I’ve been reading the book “When” by Daniel Pink, and it has been blowing my mind a little bit. I’m mostly surprised that more people aren’t talking about this book.
The essential premise is that the most often-ignored element of the “who-what-when-where-how” of how we approach things like decision-making, will-power, and excellence, is the “when”. And yet, there are clear patterns to how the “when” is important.
I won’t give all the secrets away, in case you want to read the book yourself, but there’s one really important topic I think is of import to authors.
He says, “Our cognitive abilities do not remain static over the course of a day. During the sixteen or so hours we’re awake, they [the cognitive abilities] change–often in a regular, foreseeable manner. We are smarter, faster, dimmer, slower, more creative, and less creative in some parts of our day, more than others.”
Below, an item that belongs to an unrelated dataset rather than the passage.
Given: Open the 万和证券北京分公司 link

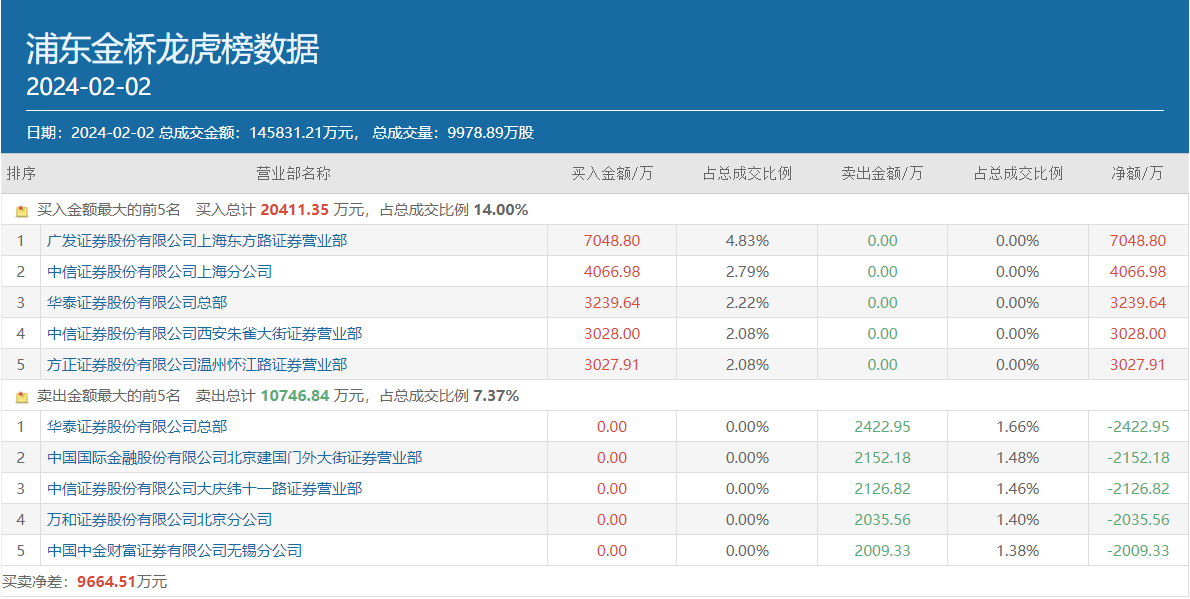Looking at the screenshot, I should (159, 520).
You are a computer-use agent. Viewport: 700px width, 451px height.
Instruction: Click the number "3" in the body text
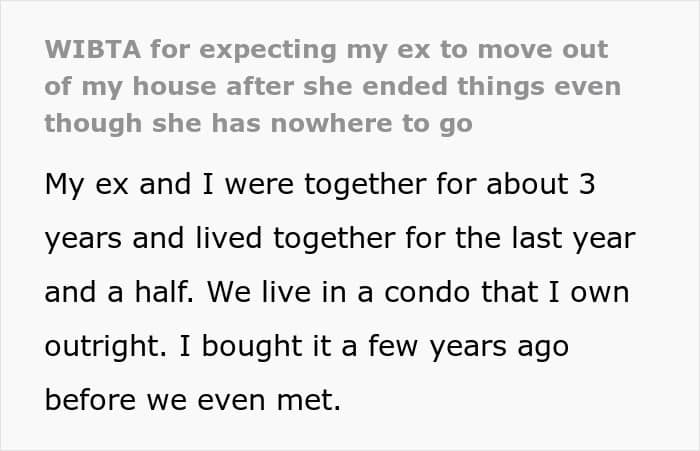587,187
Not only are there consistent patterns, but the level of fluctuation is so significant, Pink quotes one study that says the daily “high” and the daily “low” can be “equivalent to the effect on performance of drinking the legal limit of alcohol.” (!!)
The difference between our cognitive high and our cognitive low (in terms of “when” we work) can be so drastic, its patterns are similar to the difference between drunk and sober.
That is CRAZY.
For tasks that require extreme focus, and tasks that require extreme creativity, Pink suggests that the WHEN is perhaps the most important factor to consider. More so than HOW, and more so than even WHY…. is WHEN.
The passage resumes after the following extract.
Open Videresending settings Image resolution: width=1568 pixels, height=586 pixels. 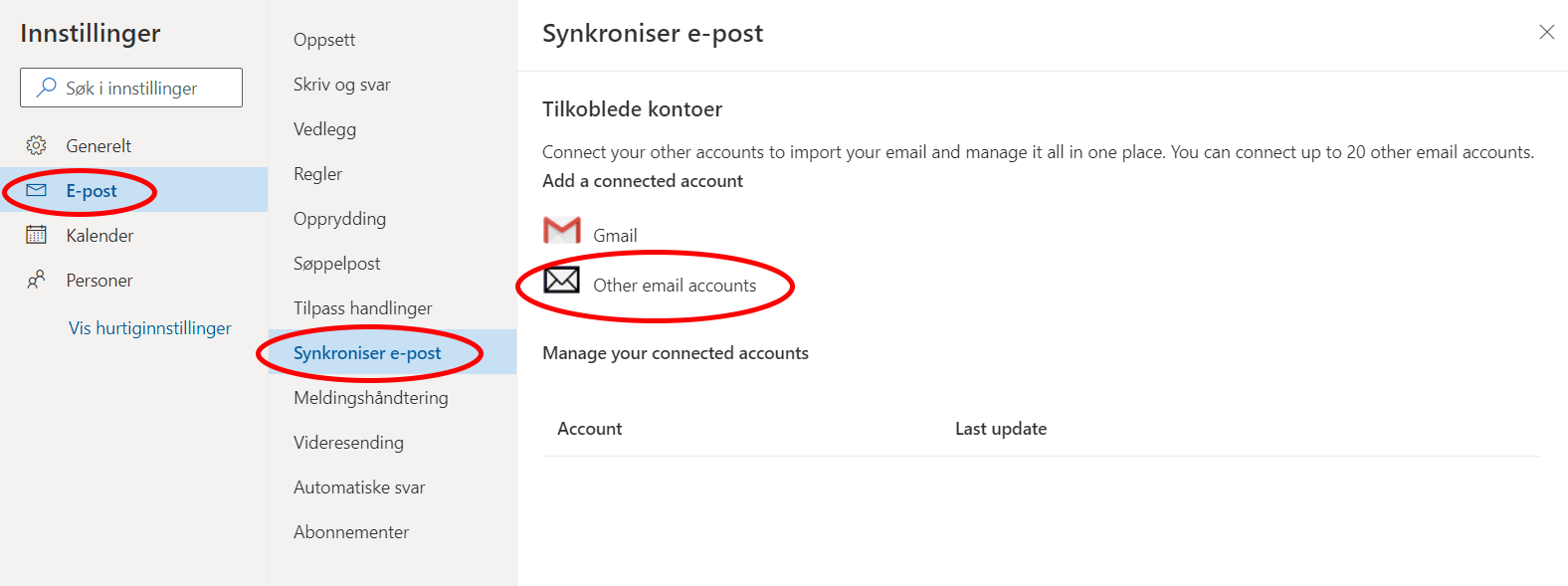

When our minds are the most vigilant, and when our minds are at their best, we need to use that time to be creative and focused.
Some factors to take into consideration when you’re determining your own “best” productive time:
- 1) Food / Blood Sugar – It should be no surprise that when you’ve had protein, fat, and fiber for a meal (low in carbohydrates that spike blood sugar), your brain is at its best, just following that meal. So if you only control one meal, control the meal before your “best” time. (For MOST of us, this “best time” will be in the morning… and again, I know a lot of people want to argue with me about being morning people or not… I do not mean “hyper early” in the morning. I just mean, in the morning, when you wake up and are unfogged. But according to Pink’s research, the statistical regularity is “morning”, and very few people are “evening”. Interestingly, NO ONE was afternoon. 🙂)
- 2) Hydration – It should also be no surprise that our best brain function happens when our blood vessels are at their most hydrated point. Drinking two glasses of water right away in the morning can help this. And of course, drinking water (not coffee or tea) throughout the day increases hydration status and (unsurprisingly) productivity.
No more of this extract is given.